# What Is A Jake



## 'Ohana (May 20, 2007)

Seen this question







on another thread.

I too was a Volunteer F.F. for quite some time and had never heard the term as well







, but after doing some digging I found the def. here.

http://www.marysvilleohio.org/terminology.htm

Ed


----------



## Doxie-Doglover-Too (Jan 25, 2007)

and now save my computer first!


----------



## wolfwood (Sep 19, 2005)

Doxie-Doglover-Too said:


> and now save my computer first!


All they'd have to do is carry you ... fairly sure you'd hold on to your computer ...


----------



## tdvffjohn (Mar 10, 2005)

Neat Ed









Now I know what a hydrant is......LOL......We hardly use them..nothing burns in Bedrock


----------



## Mgonzo2u (Aug 3, 2004)

In today's vernacular, to "jake" it means to be a slacker. You are not putting forth your best effort at whatever it is you are trying to do.


----------



## Just_a_Jake (Aug 23, 2007)

Mgonzo2u said:


> In today's vernacular, to "jake" it means to be a slacker. You are not putting forth your best effort at whatever it is you are trying to do.


I have never heard that....Kinda wish I never had, or at least heard it before I chose my screen name.

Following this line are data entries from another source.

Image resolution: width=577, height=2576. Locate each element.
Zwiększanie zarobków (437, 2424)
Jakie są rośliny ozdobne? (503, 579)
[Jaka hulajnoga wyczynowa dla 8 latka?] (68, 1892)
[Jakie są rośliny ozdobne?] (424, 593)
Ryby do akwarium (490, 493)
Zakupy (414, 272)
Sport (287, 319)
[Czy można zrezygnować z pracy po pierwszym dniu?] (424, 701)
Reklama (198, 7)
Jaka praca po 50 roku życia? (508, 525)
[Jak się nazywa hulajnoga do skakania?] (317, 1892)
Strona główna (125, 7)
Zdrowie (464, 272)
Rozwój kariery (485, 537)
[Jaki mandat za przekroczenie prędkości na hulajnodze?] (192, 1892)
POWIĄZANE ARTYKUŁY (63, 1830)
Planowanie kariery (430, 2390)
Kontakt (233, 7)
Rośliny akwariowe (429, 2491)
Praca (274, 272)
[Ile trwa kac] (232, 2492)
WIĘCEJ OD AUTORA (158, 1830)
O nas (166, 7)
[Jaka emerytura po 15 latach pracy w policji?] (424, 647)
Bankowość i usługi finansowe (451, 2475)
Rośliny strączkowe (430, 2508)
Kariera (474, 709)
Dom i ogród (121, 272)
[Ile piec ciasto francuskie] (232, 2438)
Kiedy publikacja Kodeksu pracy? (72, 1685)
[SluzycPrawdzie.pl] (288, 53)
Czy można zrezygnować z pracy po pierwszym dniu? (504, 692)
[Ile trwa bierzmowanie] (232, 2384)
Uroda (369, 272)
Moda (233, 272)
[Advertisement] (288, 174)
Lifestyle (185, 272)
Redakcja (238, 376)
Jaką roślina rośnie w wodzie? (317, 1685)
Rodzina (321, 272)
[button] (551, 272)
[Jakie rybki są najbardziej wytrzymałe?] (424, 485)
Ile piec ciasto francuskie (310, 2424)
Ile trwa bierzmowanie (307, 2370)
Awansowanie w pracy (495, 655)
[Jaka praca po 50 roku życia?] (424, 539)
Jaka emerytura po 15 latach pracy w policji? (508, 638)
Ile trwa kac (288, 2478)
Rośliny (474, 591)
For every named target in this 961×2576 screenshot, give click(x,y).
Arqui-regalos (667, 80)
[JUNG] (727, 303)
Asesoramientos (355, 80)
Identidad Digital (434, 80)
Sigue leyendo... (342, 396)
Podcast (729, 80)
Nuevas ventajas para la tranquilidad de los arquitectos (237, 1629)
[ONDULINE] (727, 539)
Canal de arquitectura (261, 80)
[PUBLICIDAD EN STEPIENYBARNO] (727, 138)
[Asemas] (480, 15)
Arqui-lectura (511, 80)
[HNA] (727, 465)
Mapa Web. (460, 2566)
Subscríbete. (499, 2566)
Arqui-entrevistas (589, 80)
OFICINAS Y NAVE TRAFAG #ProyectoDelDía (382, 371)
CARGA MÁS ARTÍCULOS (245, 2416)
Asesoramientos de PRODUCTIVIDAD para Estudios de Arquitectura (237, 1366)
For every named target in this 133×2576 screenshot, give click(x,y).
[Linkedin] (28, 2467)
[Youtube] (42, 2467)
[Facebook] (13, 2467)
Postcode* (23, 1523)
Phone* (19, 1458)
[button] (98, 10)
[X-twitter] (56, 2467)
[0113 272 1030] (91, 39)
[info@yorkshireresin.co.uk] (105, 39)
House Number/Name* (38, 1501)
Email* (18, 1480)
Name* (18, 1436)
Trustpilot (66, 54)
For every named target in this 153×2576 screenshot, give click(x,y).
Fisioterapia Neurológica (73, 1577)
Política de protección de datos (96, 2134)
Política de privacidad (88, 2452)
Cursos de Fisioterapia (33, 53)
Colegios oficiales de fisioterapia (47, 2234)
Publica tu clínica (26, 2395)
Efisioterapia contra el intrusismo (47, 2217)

Is this thread my fault? If so I am honored!


----------



## wolfwood (Sep 19, 2005)

Just_a_Jake said:


> In today's vernacular, to "jake" it means to be a slacker. You are not putting forth your best effort at whatever it is you are trying to do.


I have never heard that....Kinda wish I never had, or at least heard it before I chose my screen name.









Is this thread my fault? If so I am honored!
[/quote]
Just_a_Jake ....Doug may be able to change your name for you (but I'd suggest YOU choose the name you want him to change it too














)


----------



## GoVols (Oct 7, 2005)

In my neck of the woods, a Jake is a juvenile turkey.


----------



## Just_a_Jake (Aug 23, 2007)

GoVols said:


> In my neck of the woods, a Jake is a juvenile turkey.


That still fits


----------



## Doxie-Doglover-Too (Jan 25, 2007)

and then of course, everyone knows a Jacka.......oh never mind


----------



## Mgonzo2u (Aug 3, 2004)

http://www.urbandictionary.com/define.php?term=jaking

*Uh, yeah. You might want to change your monikor. MODERATOR!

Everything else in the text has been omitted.